ピアノや管楽器やエフェクターの相場も確認する

ギターやベース以外の楽器も、中古市場では活発に取引されています。

種類買取相場の目安
電子ピアノ(YAMAHA・CASIO)5,000〜30,000円
アップライトピアノ(YAMAHA・KAWAI)50,000〜250,000円
サックス(YAMAHA・Selmer等)30,000〜200,000円
トランペット(YAMAHA・Bach等)10,000〜80,000円
エフェクター(BOSS・MXR等)1,000〜15,000円

電子ピアノは重くて自力で運べないため、出張買取を使うのが現実的です。

エフェクターは1台あたりの単価は低めですが、小さくて軽いので宅配買取との相性がいい。

ギターやベースと一緒に段ボールに入れられるので、ついでに送ってしまうのが楽です。

高値がつく楽器に共通する条件

同じ種類の楽器でも査定額には大きな開きがあります。

何で差がつくのかを知っておくと、売るタイミングや準備の仕方が変わります。

メーカーと型番が査定の土台になる

楽器の買取価格は、メーカーと型番でおおよその相場が決まります。

Gibson Les Paul StandardやFender Stratocasterのように、中古市場で安定した需要があるモデルは値段が落ちにくい。

逆に、初心者向けの入門モデルは新品価格自体が安いため、中古だと数千円にとどまることがほとんどです。

限定モデルや生産完了品は、流通量が減るぶん年数が経っても査定額が上がる場合があります。

YAMAHAのSGシリーズのように、一度生産が終了してから再評価されたモデルは新品時より高い買取額がつくケースも。

「古いから安い」とは限らないのが楽器の中古市場です。

型番が分からない場合は、ヘッド裏のシリアルナンバーやボディ内部のラベルを確認してください。

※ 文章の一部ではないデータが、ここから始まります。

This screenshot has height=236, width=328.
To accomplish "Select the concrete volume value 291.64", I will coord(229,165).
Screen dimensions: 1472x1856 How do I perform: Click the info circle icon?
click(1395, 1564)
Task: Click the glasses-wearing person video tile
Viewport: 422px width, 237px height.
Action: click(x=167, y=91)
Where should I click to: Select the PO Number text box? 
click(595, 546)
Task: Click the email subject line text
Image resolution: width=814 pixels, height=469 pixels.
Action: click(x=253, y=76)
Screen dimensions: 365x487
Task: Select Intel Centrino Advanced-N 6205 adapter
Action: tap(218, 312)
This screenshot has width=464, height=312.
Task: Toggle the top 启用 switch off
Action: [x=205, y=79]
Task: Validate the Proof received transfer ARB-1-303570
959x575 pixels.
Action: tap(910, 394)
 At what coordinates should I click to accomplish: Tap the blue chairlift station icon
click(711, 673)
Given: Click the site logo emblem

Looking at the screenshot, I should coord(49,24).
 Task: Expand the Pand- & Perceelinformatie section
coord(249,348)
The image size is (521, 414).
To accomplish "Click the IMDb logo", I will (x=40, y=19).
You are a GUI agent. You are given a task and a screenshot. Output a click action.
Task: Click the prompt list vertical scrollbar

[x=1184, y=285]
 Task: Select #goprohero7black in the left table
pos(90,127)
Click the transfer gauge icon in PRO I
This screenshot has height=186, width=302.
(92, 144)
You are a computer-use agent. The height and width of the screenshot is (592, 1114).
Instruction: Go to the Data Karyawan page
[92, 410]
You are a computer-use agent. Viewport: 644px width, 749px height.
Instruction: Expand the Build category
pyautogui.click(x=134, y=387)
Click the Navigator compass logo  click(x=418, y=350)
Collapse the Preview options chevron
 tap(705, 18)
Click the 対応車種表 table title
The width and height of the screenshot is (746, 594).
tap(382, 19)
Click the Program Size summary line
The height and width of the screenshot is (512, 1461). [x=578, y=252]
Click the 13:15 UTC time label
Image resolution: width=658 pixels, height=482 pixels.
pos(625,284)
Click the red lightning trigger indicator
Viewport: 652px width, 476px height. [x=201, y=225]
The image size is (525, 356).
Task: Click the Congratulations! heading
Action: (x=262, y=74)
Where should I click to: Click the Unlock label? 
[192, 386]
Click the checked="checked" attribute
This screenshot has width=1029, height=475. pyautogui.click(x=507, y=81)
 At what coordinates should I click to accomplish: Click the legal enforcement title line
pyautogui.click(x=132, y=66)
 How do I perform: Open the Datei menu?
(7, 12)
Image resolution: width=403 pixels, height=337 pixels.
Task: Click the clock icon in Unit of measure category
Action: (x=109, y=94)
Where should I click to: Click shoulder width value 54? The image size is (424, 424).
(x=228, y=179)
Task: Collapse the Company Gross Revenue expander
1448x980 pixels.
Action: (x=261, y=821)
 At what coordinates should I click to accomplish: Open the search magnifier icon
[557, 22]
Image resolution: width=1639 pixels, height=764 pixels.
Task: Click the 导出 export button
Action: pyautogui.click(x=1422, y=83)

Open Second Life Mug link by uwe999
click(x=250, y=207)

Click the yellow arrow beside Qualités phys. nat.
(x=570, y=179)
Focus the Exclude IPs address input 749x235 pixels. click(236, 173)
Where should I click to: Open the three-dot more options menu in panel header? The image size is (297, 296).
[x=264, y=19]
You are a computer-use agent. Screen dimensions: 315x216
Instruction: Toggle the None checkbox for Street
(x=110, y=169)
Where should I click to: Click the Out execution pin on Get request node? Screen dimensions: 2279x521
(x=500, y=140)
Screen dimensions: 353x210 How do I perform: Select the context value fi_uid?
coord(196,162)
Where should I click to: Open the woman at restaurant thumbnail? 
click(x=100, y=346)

メーカーの公式サイトでシリアルから製造年や仕様を調べられることもあります。

付属品と楽器の状態で査定額に差がつく

メーカーと型番で相場の土台が決まった後、上下を分けるのが付属品と状態です。

チェック項目査定への影響
ハードケースの有無あるだけで数千円〜1万円の差
保証書や取扱説明書揃っていると印象が良くなる
フレットの減り弦を押さえる金属部分のすり減り。重度で減額
ネックの反りネックが弓なりに曲がった状態。弦高が変わり弾きにくくなる。程度によって中〜大幅減額
ボディの打痕や塗装剥がれ小さな打痕は影響小。大きな傷は減額対象
電子楽器の動作不良音が出ない場合はジャンク扱いも

ハードケースの影響は意外と大きい。

配送時に楽器を保護できるかどうかに直結するため、宅配買取では特に重視されます。

ソフトケースしかなくてもケースがあるのとないのでは印象が変わるので、必ず一緒に出してください。

楽器の売り方をおすすめ順に比較する

楽器の売り先は主に3つあります。

高く売りたいか手軽に売りたいかで、選ぶ方法が変わります。

売り方手間買取額の傾向向いている人
楽器専門買取申し込みと発送 or 出張高め相場に近い価格で売りたい
リサイクルショップ店舗に持ち込み低め少量ですぐ現金がほしい
フリマアプリ出品〜やり取り〜発送高め(ただし手間大)高額モデル1〜2本だけ

楽器専門の買取業者は査定の精度が高い

楽器専門の買取業者は、メーカーや型番ごとの中古相場を熟知したスタッフが査定します。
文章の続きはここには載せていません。